FINALIST 2020 EDGAR AWARDS
The second thrilling installment in the Harry McCoy series.
“McCoy is so noir he makes most other Scottish cops seem light grey.”—The Times
A man hangs himself in a neighborhood chapel. Bodies of young girls are being found in canals and rivers across the city with high levels of Mandrax in their bloodstream. McCoy is asked to watch over a colleague’s niece, who has left home young and is running with a bad crowd in Glasgow. DS Wattie is attempting to become a sergeant. Drugs in Glasgow have got darker and more dangerous.
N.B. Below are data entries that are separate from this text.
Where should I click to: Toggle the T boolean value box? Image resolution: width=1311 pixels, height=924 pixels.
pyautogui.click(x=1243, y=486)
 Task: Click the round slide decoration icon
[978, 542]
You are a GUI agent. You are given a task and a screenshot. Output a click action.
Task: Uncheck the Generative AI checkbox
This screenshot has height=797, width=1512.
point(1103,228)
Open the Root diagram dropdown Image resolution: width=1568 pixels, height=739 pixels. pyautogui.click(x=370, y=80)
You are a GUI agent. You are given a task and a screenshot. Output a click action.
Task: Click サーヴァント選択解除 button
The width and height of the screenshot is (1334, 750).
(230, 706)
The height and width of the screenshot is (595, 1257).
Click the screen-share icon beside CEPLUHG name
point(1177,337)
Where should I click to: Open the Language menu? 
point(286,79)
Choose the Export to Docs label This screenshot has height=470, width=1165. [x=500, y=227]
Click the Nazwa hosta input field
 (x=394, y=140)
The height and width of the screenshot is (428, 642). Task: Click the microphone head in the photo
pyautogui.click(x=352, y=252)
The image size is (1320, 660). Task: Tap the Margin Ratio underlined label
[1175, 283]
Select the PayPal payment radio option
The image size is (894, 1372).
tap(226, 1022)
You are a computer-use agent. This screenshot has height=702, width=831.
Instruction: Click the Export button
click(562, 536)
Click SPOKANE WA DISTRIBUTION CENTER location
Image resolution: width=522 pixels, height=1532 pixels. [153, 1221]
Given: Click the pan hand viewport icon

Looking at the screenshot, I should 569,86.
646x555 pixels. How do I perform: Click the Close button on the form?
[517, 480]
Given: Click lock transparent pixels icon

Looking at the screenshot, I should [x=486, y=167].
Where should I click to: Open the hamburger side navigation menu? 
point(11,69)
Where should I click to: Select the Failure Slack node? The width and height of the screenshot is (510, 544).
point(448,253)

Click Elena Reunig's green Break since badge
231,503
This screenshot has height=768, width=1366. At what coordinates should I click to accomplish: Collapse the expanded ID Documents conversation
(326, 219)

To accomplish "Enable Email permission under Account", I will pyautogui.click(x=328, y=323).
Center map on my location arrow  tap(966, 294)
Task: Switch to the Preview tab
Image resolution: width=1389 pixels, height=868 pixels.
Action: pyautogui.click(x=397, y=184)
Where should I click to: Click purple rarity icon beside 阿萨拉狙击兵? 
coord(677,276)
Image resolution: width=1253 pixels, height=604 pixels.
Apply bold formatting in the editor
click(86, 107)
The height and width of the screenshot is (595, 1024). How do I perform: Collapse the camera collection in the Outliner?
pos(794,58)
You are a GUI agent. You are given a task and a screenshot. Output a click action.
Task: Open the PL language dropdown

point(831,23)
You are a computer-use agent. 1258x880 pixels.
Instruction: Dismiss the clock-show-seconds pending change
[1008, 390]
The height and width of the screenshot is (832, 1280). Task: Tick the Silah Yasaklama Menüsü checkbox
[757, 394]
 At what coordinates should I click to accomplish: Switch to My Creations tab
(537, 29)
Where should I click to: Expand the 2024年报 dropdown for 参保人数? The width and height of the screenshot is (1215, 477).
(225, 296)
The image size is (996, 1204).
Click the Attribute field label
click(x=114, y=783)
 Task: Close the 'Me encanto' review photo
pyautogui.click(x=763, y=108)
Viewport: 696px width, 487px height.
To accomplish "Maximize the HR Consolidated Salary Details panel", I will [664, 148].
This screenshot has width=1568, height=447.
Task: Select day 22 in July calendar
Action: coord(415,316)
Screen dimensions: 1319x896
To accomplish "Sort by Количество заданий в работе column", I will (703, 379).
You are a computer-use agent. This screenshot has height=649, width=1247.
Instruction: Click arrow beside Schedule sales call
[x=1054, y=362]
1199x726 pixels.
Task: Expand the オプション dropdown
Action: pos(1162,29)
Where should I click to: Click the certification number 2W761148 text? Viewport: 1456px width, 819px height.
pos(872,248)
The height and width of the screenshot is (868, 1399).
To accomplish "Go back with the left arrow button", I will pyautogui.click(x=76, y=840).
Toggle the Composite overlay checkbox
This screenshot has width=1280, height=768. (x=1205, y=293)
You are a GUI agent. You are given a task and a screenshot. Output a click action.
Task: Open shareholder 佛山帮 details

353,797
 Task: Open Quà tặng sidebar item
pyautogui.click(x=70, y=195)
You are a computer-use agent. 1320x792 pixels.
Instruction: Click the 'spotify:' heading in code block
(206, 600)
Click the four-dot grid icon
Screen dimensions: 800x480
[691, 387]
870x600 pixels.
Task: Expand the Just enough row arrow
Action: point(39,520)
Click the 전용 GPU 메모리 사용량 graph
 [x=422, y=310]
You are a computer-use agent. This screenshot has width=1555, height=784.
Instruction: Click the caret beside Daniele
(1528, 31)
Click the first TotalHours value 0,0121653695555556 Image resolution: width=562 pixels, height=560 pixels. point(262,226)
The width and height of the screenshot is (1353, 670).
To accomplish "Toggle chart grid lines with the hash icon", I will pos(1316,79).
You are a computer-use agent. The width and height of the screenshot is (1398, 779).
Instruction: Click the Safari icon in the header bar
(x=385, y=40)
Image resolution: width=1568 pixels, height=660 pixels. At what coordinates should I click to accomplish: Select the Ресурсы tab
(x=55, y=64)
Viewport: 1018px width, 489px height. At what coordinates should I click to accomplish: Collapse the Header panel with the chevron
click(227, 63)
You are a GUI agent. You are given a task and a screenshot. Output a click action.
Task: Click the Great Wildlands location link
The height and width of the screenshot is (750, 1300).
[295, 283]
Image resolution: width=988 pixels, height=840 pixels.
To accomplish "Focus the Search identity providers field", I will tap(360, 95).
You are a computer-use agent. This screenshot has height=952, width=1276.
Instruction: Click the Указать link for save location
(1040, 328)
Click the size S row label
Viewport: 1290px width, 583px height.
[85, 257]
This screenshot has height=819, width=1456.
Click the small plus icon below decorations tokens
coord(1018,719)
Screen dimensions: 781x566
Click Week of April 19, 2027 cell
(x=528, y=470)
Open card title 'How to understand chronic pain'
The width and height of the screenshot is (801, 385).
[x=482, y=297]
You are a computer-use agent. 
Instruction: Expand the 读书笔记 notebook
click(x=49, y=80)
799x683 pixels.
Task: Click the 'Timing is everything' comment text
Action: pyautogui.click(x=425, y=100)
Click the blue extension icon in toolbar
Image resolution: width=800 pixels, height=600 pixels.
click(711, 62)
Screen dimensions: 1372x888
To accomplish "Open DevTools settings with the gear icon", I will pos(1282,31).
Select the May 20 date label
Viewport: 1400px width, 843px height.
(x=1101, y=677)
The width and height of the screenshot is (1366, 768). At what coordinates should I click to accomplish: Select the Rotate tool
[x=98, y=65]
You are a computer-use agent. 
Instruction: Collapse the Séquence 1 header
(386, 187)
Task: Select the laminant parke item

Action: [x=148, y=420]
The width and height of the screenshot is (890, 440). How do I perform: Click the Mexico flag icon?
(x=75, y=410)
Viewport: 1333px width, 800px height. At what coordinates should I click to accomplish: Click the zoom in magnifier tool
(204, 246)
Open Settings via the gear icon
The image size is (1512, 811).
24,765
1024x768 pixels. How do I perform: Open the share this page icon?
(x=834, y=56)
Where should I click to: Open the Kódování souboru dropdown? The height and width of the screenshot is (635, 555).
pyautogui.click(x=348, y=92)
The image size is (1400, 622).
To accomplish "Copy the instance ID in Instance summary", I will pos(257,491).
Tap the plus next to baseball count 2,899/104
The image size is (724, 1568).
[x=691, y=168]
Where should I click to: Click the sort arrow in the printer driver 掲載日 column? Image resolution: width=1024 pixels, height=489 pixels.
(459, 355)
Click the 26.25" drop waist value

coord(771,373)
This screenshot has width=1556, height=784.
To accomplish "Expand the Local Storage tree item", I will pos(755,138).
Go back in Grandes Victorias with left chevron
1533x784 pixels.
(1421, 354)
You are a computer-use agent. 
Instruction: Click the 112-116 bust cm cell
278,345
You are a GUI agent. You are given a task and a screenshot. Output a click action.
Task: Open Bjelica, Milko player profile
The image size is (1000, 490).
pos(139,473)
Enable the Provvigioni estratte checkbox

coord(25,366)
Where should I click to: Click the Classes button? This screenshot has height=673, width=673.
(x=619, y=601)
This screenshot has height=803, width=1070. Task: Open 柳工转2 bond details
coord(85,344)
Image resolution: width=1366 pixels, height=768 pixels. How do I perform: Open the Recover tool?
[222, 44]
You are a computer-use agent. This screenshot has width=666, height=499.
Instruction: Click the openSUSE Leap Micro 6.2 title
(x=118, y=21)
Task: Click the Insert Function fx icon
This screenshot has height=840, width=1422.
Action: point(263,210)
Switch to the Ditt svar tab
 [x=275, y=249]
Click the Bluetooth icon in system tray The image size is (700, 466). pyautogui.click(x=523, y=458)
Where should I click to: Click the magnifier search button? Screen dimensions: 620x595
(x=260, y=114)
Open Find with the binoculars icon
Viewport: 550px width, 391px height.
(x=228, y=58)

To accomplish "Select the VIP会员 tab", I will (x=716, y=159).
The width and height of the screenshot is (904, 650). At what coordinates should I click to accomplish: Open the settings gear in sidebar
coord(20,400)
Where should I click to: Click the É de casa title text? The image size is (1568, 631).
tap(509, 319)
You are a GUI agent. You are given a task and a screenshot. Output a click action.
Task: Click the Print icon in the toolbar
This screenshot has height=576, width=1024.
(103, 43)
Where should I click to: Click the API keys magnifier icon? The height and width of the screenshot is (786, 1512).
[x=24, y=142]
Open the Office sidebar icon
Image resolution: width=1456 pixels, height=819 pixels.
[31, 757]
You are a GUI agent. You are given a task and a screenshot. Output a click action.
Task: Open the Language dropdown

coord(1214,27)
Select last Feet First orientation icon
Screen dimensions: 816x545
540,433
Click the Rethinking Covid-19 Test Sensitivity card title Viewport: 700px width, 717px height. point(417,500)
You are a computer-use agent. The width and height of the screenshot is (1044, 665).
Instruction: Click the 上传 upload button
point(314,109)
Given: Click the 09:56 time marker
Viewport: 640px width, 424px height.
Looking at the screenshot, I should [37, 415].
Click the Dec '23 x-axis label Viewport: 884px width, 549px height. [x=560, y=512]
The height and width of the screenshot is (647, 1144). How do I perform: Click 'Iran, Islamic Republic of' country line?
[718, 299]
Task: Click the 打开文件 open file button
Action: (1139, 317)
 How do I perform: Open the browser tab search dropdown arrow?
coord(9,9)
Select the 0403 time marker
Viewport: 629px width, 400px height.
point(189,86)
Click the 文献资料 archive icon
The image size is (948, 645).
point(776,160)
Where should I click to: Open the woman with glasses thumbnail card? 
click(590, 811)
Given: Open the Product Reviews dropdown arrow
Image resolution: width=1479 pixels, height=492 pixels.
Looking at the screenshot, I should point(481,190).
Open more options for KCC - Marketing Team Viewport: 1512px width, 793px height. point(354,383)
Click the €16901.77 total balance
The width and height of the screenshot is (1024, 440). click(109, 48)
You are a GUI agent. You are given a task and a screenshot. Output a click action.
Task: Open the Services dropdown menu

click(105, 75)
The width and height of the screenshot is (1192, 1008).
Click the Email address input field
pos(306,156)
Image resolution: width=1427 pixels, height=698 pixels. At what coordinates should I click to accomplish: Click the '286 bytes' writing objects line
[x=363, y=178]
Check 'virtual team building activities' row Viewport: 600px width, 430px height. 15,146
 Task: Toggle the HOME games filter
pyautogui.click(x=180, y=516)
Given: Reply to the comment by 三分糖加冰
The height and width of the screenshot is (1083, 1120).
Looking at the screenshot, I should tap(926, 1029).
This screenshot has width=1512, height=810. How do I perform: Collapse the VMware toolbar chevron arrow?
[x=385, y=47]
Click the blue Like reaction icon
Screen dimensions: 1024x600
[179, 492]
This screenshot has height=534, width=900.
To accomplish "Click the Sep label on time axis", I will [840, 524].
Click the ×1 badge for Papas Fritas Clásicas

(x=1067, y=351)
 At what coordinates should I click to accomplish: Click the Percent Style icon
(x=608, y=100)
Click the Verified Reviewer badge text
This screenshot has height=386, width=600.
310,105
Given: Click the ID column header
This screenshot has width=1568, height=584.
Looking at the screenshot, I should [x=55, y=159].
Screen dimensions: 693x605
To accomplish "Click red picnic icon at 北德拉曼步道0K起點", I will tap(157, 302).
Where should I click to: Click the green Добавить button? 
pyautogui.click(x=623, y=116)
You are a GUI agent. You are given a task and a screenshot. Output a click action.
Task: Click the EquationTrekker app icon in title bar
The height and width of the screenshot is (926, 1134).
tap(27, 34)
Glasgow, its music and its inhabitants all have rough edges in this hard city fought over by gangs, organized crime, the forces of law and order, and ordinary people trying to get by.
Alan Parks
Before beginning his writing career, Alan Parks was Creative Director at London Records and Warner Music, where he marketed and managed artists including All Saints, New Order, The Streets, Gnarls Barkley, and Cee Lo Green. His love of music, musician lore, and even the industry, comes through in his prize-winning mysteries, which are saturated with the atmosphere of the 1970s music scene, grubby and drug-addled as it often was. Parks’ debut novel, Bloody January, propelled him onto the international literary crime fiction circuit and won him praise, prizes, and success with readers. The second book in the Harry McCoy series, February’s Son, was a finalist for a MWA Edgar Award. Parks was born in Scotland, earned an M.A. in Moral Philosophy from the University of Glasgow, and still lives and works in the city he so vividly depicts in his Harry McCoy thrillers.